Hot tea suburban lockdown
We’re in a world of danger
Tick tock tick tock
Put a hat on that clock
Search yr pocket for a shamrock
The world seems farther away
You look at the maps and wonder if
you’ll ever travel again
You could die out there
Not unless it rains vaccines
have a new recording in various formats
aka CD
aka album
aka download
coming out on a label from England (!)
with
Dwight Trible – voice
Pablo Calogero – woodwinds
Derf Reklaw – hand percussion, bottle, flute
Breeze Smith – kit, electronics
John B Williams – basses, poetry
and
myself – EL MONSTRO, percussion of North and South India and Mesoamerica
AKA
COSMIC VIBRATIONZ
https://cosmicvibrationz.weebly.com/home.html
“Transcendence isn’t something you generally think of encountering when you go see a band these days….”
LA WEEKLY
EXCERPT
from
MR.MUSICHEAD GALLERY in Los(t) Angeles
on the LEFT COAST
https://www.youtube.com/watch?v=O9oOpNQm-6A
been together for the last 3 years or so doing
ALL IMPROVISED CONCERTS
between the 6 of us
to SRO audiences
which continues to surprise each of us
i.e.,
we KNOW folks are not coming out it because of what we look like
the only direction is Dwight usually pointing to someone and saying
“you start”
no key
no time signature
no style(?)
just PLAY
anything can and does happen
we stop when it ends……..
sometimes it does,
sometimes it doesn’t
never the same way once
all the time
every time
do audiences actually come out
sit down
and
LISTEN to MUSIC
with no preconceived structure of any kind
and get engulfed by
the INTENTION
and
RESONANCE
and
the SILENCE?
so far
the journey continues to be an
ORGANIC and interesting one………..
i.e.,
it doesnt make sense but it is and has been happening
VIVA LA VIDA
Beautiful!
Mark – great post and thanks for the comments on the books. Much appreciated! Just a couple of notes…. Ernie Roberts changed his name to Fuasi Abdul-Khaliq a few years before that concert, and he has worn it proudly since that day. Also, to give Buddy Collette his props, I also edited his autobiography, “Jazz Generations: a life in american music and society” (Duke University Press, 2000).

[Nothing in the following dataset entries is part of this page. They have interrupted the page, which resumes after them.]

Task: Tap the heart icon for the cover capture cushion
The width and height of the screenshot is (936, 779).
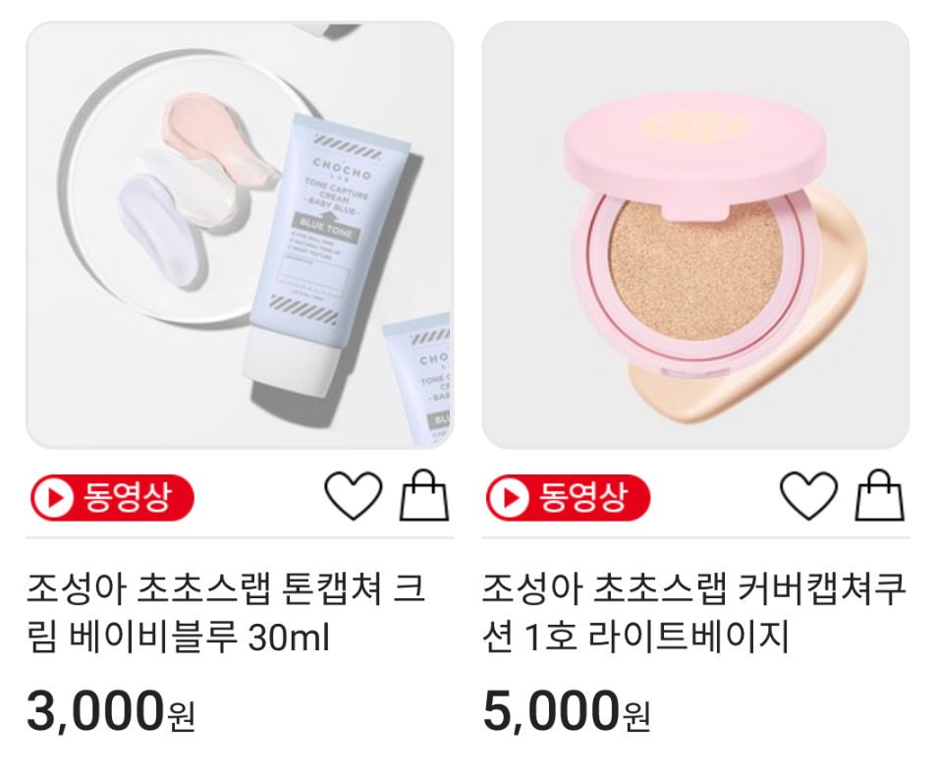Action: 809,496
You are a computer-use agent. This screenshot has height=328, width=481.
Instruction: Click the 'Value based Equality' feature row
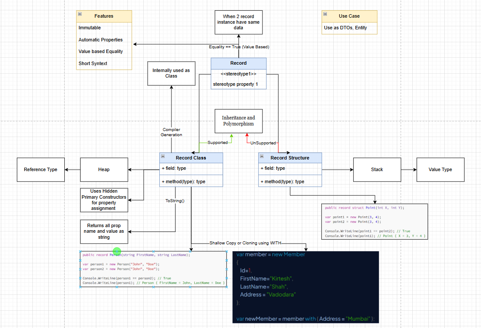(101, 51)
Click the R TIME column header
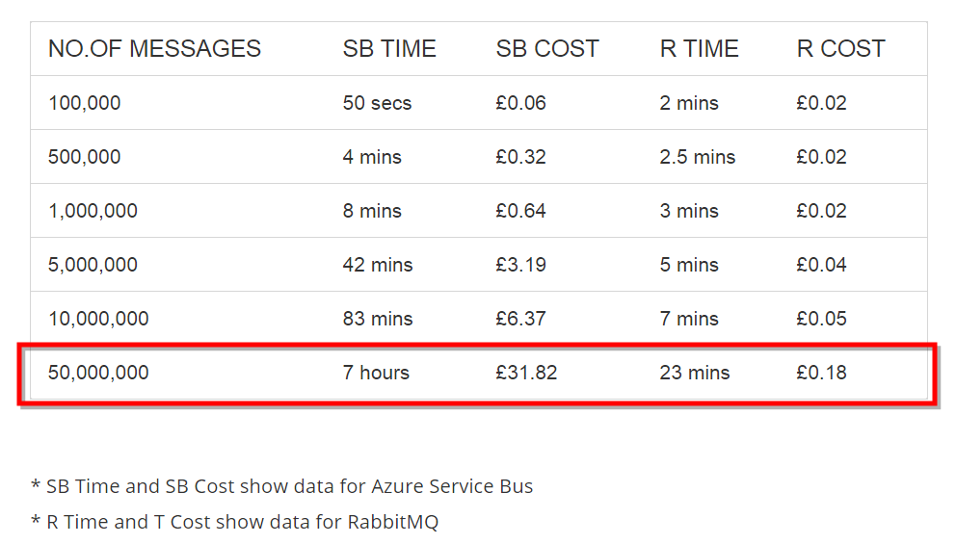Viewport: 956px width, 544px height. point(699,49)
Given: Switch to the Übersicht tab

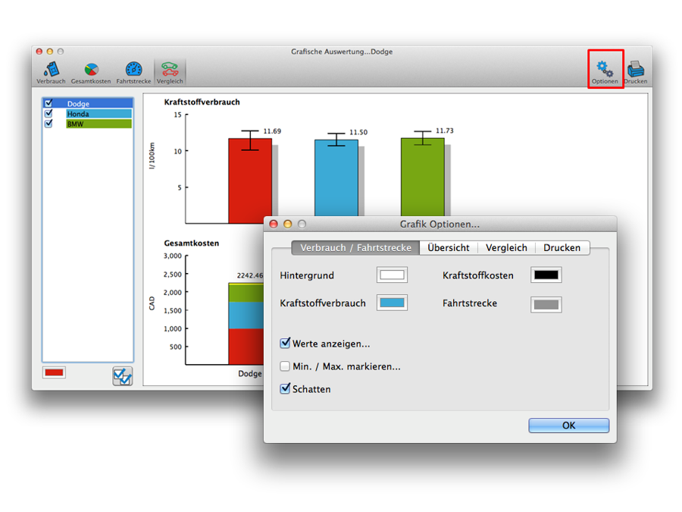Looking at the screenshot, I should point(448,248).
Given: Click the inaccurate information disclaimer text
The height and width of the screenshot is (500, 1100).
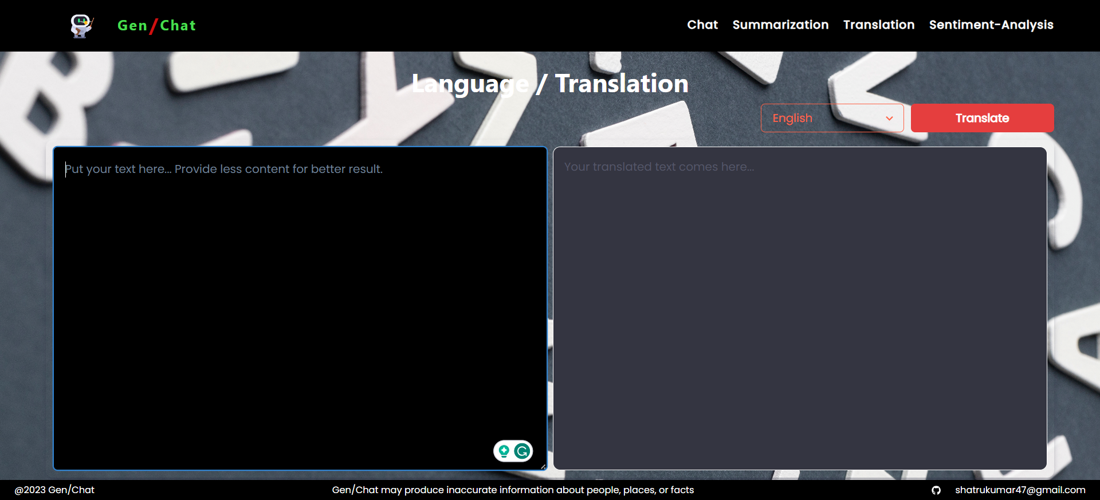Looking at the screenshot, I should [x=513, y=490].
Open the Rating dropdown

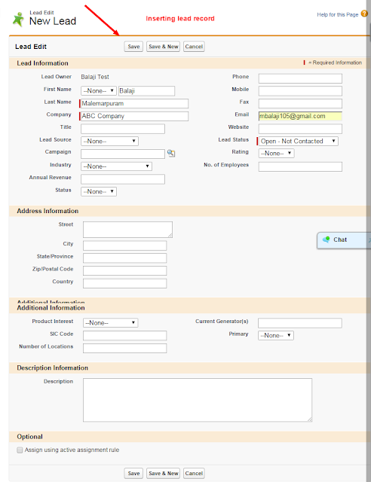click(x=276, y=154)
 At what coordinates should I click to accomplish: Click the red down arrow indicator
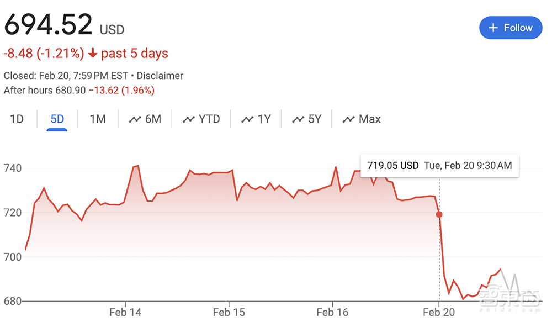[x=93, y=54]
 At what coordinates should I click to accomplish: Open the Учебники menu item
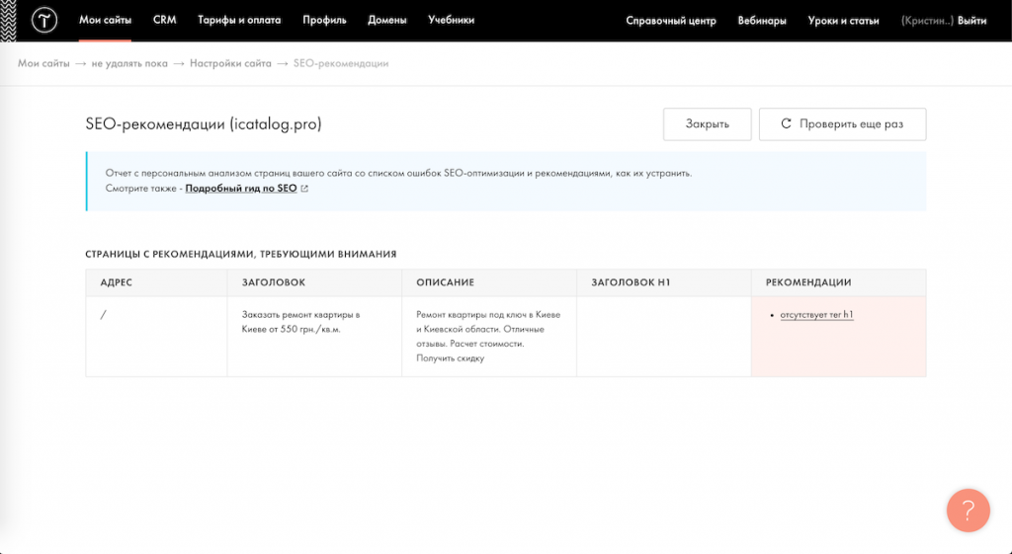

Mark — Oops! Buddy’s book was not published by Duke, but by Continuum! I guess I was in Horace mode when I was typing that response….
Does anyone know what became of drummer Billy Hinton from the Arkestra?
Preservation indeed! we can’t let the PIGZ narrate reality!
Mark, just to clear up the picture of the Ark from 1981, I am playing the baritone sax on that gig. Your notes reflecting me playing bass clarinet is correct although not at this time. I played bass clarinet with the Ark in 1974 when I lost all my instruments when the “Great House” on West Blvd caught fire in June of that year and burnt down. I played bass clarinet for about 6 months before I was able to afford another tenor sax.
And yes, I had changed my name from Earnie Roberts to Fuasi also in 1974 (thank you Steve Isoardi for clearing that up in an earlier post).